洛谷 P2894 [USACO08FEB]酒店Hotel-線段樹區間合並(判斷找位置,不需要維護端點)+分治
P2894 [USACO08FEB]酒店Hotel
題目描述
The cows are journeying north to Thunder Bay in Canada to gain cultural enrichment and enjoy a vacation on the sunny shores of Lake Superior. Bessie, ever the competent travel agent, has named the Bullmoose Hotel on famed Cumberland Street as their vacation residence. This immense hotel has N (1 ≤ N ≤ 50,000) rooms all located on the same side of an extremely long hallway (all the better to see the lake, of course).

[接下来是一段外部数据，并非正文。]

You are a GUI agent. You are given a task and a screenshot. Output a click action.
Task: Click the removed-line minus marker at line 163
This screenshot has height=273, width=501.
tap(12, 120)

The cows and other visitors arrive in groups of size Di (1 ≤ Di ≤ N) and approach the front desk to check in. Each group i requests a set of Di contiguous rooms from Canmuu, the moose staffing the counter. He assigns them some set of consecutive room numbers r..r+Di-1 if they are available or, if no contiguous set of rooms is available, politely suggests alternate lodging. Canmuu always chooses the value of r to be the smallest possible.
Visitors also depart the hotel from groups of contiguous rooms. Checkout i has the parameters Xi and Di which specify the vacating of rooms Xi ..Xi +Di-1 (1 ≤ Xi ≤ N-Di+1). Some (or all) of those rooms might be empty before the checkout.
Your job is to assist Canmuu by processing M (1 ≤ M < 50,000) checkin/checkout requests. The hotel is initially unoccupied.
參考樣例,第一行輸入n,m ,n代表有n個房間,編號為1---n,開始都為空房,m表示以下有m行操作,以下 每行先輸入一個數 i ,表示一種操作:
若i為1,表示查詢房間,再輸入一個數x,表示在1--n 房間中找到長度為x的連續空房,輸出連續x個房間中左端的房間號,盡量讓這個房間號最小,若找不到長度為x的連續空房,輸出0。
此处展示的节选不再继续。